GIVEN RECORDS >>
*-*-*

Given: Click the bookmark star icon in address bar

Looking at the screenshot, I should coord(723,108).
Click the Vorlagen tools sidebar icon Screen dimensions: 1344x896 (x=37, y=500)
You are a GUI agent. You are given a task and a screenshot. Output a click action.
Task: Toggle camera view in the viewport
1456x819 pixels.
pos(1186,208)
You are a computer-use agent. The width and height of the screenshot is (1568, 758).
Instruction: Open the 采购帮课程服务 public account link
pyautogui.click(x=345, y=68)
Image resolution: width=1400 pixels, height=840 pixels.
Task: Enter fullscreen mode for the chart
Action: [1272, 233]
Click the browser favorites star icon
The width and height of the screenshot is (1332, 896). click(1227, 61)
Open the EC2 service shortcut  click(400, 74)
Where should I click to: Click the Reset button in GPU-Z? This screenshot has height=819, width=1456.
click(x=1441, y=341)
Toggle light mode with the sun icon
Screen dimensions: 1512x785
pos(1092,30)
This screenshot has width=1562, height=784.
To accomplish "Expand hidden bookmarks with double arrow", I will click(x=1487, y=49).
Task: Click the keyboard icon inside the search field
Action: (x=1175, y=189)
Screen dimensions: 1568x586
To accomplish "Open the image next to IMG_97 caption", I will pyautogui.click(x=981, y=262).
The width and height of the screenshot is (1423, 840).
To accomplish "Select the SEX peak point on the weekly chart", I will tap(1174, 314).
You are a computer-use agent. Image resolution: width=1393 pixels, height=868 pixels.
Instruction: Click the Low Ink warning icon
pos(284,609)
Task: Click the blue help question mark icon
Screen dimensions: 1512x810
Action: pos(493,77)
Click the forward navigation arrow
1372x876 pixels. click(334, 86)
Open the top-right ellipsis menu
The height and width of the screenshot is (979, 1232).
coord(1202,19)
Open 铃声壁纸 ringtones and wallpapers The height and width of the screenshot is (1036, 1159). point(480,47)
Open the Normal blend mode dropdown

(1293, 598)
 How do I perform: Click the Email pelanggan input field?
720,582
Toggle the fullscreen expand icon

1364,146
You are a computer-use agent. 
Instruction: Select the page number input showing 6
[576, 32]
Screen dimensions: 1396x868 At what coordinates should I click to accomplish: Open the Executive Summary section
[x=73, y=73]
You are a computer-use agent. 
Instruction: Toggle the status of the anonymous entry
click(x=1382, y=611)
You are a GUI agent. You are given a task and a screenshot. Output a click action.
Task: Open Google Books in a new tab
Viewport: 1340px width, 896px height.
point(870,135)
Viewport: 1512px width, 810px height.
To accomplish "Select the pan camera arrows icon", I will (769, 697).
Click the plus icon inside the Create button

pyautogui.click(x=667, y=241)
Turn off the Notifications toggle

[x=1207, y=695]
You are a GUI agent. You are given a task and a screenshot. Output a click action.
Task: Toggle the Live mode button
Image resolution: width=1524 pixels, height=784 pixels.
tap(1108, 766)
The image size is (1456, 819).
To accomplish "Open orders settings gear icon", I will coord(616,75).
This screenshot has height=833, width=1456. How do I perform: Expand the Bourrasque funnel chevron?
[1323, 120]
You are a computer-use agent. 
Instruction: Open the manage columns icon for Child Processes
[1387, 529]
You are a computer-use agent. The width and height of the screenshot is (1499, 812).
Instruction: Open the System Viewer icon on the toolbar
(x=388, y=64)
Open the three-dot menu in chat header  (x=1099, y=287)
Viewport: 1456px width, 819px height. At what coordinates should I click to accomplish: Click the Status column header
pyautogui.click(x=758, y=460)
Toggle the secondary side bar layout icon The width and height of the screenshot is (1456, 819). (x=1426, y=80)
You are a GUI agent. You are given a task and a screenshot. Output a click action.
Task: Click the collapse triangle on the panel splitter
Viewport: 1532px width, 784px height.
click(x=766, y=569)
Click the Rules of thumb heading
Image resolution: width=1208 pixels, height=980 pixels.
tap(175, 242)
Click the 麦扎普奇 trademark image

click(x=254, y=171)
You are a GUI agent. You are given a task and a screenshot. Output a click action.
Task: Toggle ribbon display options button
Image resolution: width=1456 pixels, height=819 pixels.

*-*-*

ASSIGNMENT >>
Lines that contain "camera" are to be copied from the records above.

RESPONSE AREA >>
Task: Toggle camera view in the viewport
To accomplish "Select the pan camera arrows icon", I will (769, 697).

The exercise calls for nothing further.